● **Challenge A**
In the forum thread on do-while loops, why can't a variable declared inside a do block be used in the loop's while condition? Answer in one to three sentences.

[Selection start]

Because it's the only way to guarantee that x exits when you 
reach the end of the loop.

do {
  if(true) continue; //Yawn... skip.
  const x = ... ;
} while (predicate(x)); //What's x?

Basic goto limitations. Unlike goto though, inserting a 
"continue" should never create a compile error, so the compiler 
*has* to guarantee that the if condition references nothing 
inside its own block.

It is annoying, but nothing that can't be fixed with a scope bloc.
October 05, 2012
Re: Feature request: extending comma operator's functionality
On 05/10/12 15:35, monarch_dodra wrote:
> On Friday, 5 October 2012 at 00:22:04 UTC, Jonathan M Davis wrote:
>> On Friday, October 05, 2012 02:08:14 bearophile wrote:
>>> [SNIP]
>>> Regarding definition of variables in D language constructs, there
>>> is one situation where sometimes I find D not handy. This code
>>> can't work:
>>>
>>> do {
>>> const x = ...;
>>> } while (predicate(x));
>>>
>>>
>>> You need to use:
>>>
>>> T x;
>>> do {
>>> x = ...;
>>> } while (predicate(x));
>>
>> Yeah. That comes from C/C++ (and is the same in Java and C#, I
>> believe). I
>> don't know why it works that way. It's definitely annoying.
>>
>> [SNIP]
>>
>> - Jonathan M Davis
>
> Because it's the only way to guarantee that x exits when you reach the
> end of the loop.
>
> do {
>    if(true) continue; //Yawn... skip.
>    const x = ... ;
> } while (predicate(x)); //What's x?
>
> Basic goto limitations. Unlike goto though, inserting a "continue"
> should never create a compile error, so the compiler *has* to guarantee
> that the if condition references nothing inside its own block.
>
> It is annoying, but nothing that can't be fixed with a scope bloc.

My feeling is that  do{}while() is a fairly useless concept, and this is 
part of the reason.
In my experience genuine do-while loops are extremely rare, and it only 
takes a slight change to the loop to force a different structure to be used.
Conditional loops which don't follow the while(){...} pattern normally 
follow the loop-and-a-half pattern, also known as begin-while-repeat (I 
think that's the name Knuth used). I'll call it 'super do':

super do {
   foo();
   while(cond);
   bar();
}

which in D is better modelled by:

for (;;)
{
   foo();
   if (!cond) break;
   bar();
}

rather than by a do-while loop. But it's a bit ugly, and doesn't enforce 
a single break. IMHO it's a shame we've gone with the fairly useless 
do-while, rather than cleaning up the syntax for loop-and-a-half.

I don't think the proposed changes bring us much closer to a useful 
language construct.
October 05, 2012
Re: Feature request: extending comma operator's functionality
On Friday, 5 October 2012 at 15:35:31 UTC, Don Clugston wrote:
>
> My feeling is that  do{}while() is a fairly useless concept...
> [SNIP]

The most frequent use I have for do while is to hack it to 
construct break-able blocks actually ^^ :

//----
do
{
    if(!condition1) break;
    if(!condition2) break;
    if(!condition3) break;
    if(!condition4) break;
    //DO SOMETHING
}while(false);
//----

It is a nice way to avoid the dreaded 
"if(if(if(if(if(if())))))))" triangle.

[Selection end]
[Task material start]

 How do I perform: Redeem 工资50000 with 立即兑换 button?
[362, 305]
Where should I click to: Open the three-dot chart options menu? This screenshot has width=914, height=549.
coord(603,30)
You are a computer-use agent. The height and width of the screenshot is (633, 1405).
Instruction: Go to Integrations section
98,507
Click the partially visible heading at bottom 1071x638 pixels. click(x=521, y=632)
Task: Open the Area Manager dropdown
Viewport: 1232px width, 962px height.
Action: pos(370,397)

[Task material end]
[Task material start]

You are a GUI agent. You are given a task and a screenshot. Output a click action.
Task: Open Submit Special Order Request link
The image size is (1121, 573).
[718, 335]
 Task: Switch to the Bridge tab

[Task material end]
[Task material start]

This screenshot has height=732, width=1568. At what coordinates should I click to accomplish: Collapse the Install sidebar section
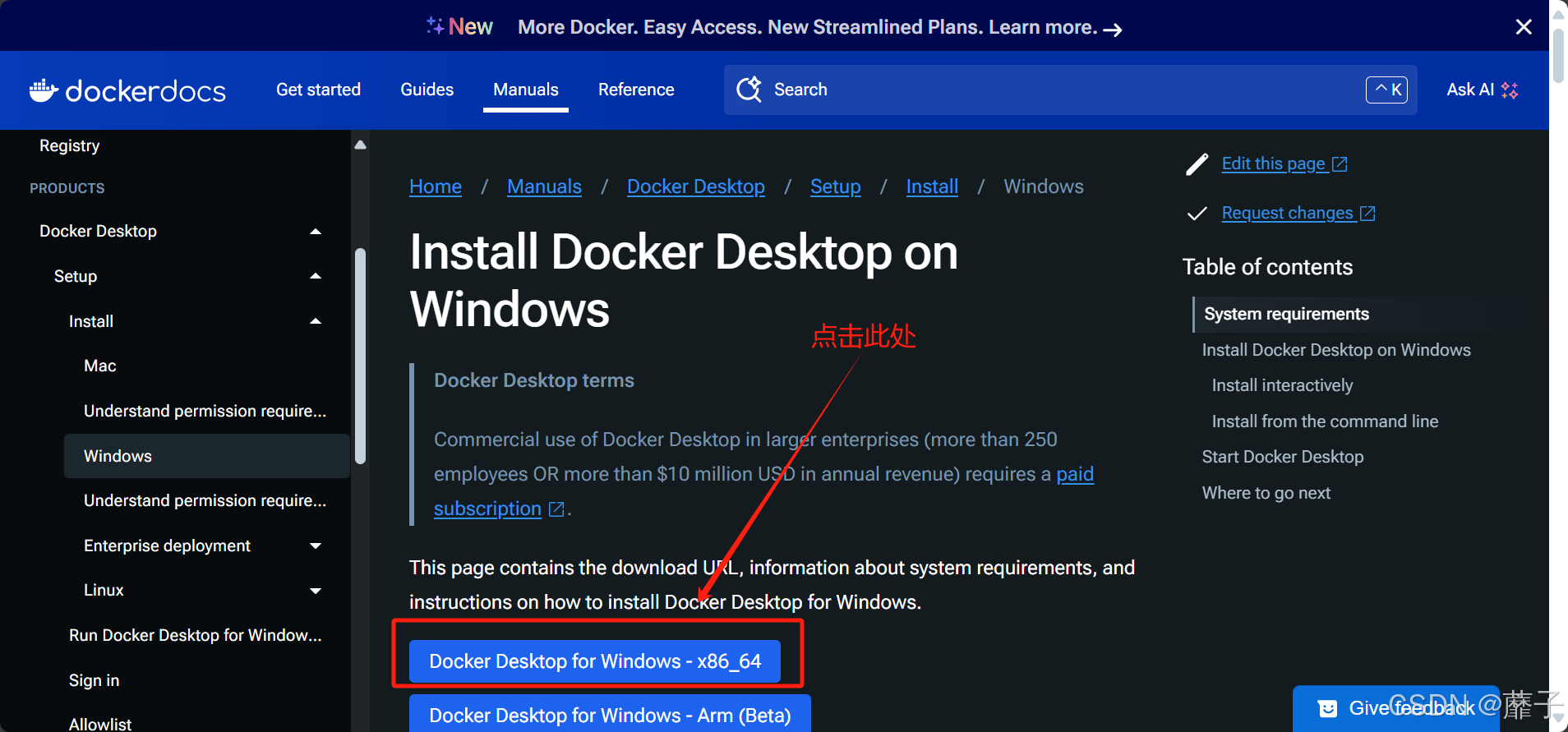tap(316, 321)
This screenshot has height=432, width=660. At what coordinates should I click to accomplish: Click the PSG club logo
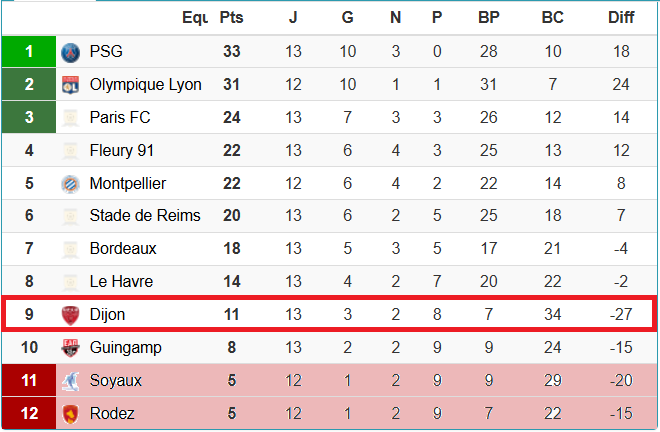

[Task material end]

● **Challenge B**
In the rows, swap "Area Manager" for "Region Manager" in the stretch from the line containing "Task: Open the Area Manager dropdown" through the line containing "Action: pos(370,397)". Give back only those lines, with everything else unchanged.

● **Output A**
The while condition has to be sure the variable exists when the loop reaches its end. A "continue" placed before the declaration would skip it and leave the condition referring to nothing. Because inserting a "continue" should never cause a compile error, the compiler must guarantee that the condition references nothing inside the block.

● **Output B**
Task: Open the Region Manager dropdown
Viewport: 1232px width, 962px height.
Action: pos(370,397)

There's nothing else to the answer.